CHALLENGE:
Rewrite the material below with "Twitter" swapped for "X" and everything else left as is, omitting the pictures from your answer.

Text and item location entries
--- BEGIN ---

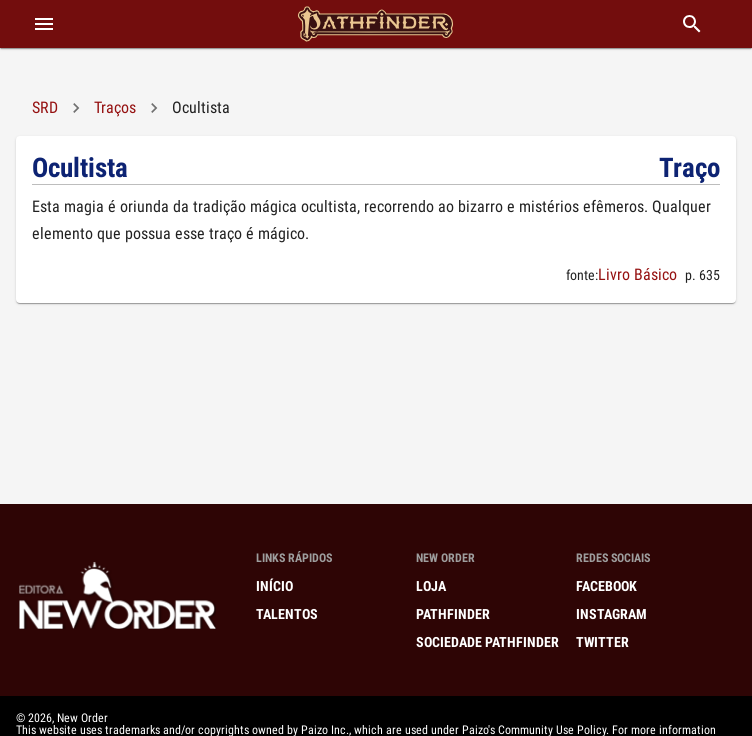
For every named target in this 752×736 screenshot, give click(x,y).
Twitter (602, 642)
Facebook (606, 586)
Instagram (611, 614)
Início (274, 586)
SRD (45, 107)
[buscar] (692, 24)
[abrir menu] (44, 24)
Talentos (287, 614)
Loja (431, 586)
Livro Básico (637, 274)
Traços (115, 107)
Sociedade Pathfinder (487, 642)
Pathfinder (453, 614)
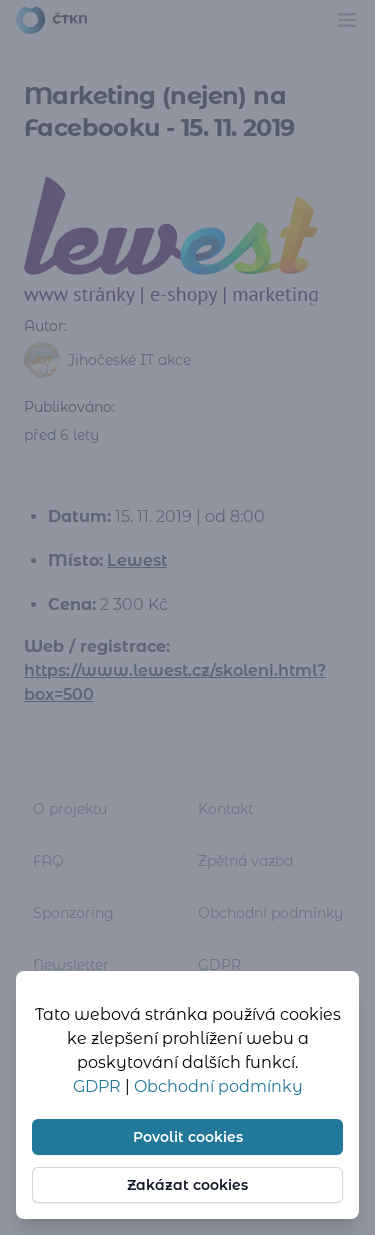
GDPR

--- END ---

THE REPLY:
For every named target in this 752×736 screenshot, give click(x,y).
X (602, 642)
Facebook (606, 586)
Instagram (611, 614)
Início (274, 586)
SRD (45, 107)
[buscar] (692, 24)
[abrir menu] (44, 24)
Talentos (287, 614)
Loja (431, 586)
Livro Básico (637, 274)
Traços (115, 107)
Sociedade Pathfinder (487, 642)
Pathfinder (453, 614)
GDPR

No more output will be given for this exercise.